> _Task requirements_
Copy out the rows below word for word, starting at the line that contains "944x529 pixels." and ending after the line that contains "Action: point(343,94)".

>> Start Record excerpts

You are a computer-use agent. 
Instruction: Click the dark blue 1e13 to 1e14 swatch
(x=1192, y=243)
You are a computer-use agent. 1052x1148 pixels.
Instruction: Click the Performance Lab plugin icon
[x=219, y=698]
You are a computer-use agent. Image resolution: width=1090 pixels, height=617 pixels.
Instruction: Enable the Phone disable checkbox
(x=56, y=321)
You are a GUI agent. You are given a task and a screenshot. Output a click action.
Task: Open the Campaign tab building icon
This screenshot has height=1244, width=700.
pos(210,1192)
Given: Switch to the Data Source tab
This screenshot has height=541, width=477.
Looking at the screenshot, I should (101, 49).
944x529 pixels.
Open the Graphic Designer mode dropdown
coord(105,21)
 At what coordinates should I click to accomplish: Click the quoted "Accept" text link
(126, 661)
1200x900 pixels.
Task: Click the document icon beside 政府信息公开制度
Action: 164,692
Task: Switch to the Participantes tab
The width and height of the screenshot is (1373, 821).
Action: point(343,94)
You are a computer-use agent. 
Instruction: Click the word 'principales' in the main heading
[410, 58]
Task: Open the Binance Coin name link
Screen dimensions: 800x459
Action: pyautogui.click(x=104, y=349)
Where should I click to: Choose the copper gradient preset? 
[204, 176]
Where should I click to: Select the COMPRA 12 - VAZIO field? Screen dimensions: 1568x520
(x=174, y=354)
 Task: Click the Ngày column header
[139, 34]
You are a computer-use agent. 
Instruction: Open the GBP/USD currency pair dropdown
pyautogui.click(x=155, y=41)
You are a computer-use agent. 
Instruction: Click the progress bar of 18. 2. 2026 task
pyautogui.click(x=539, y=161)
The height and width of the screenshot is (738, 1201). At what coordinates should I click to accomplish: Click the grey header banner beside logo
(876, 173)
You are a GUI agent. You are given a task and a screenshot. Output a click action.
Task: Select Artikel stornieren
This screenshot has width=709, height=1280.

>> End Record excerpts

> _Correct output_
944x529 pixels.
Open the Graphic Designer mode dropdown
coord(105,21)
 At what coordinates should I click to accomplish: Click the quoted "Accept" text link
(126, 661)
1200x900 pixels.
Task: Click the document icon beside 政府信息公开制度
Action: 164,692
Task: Switch to the Participantes tab
The width and height of the screenshot is (1373, 821).
Action: point(343,94)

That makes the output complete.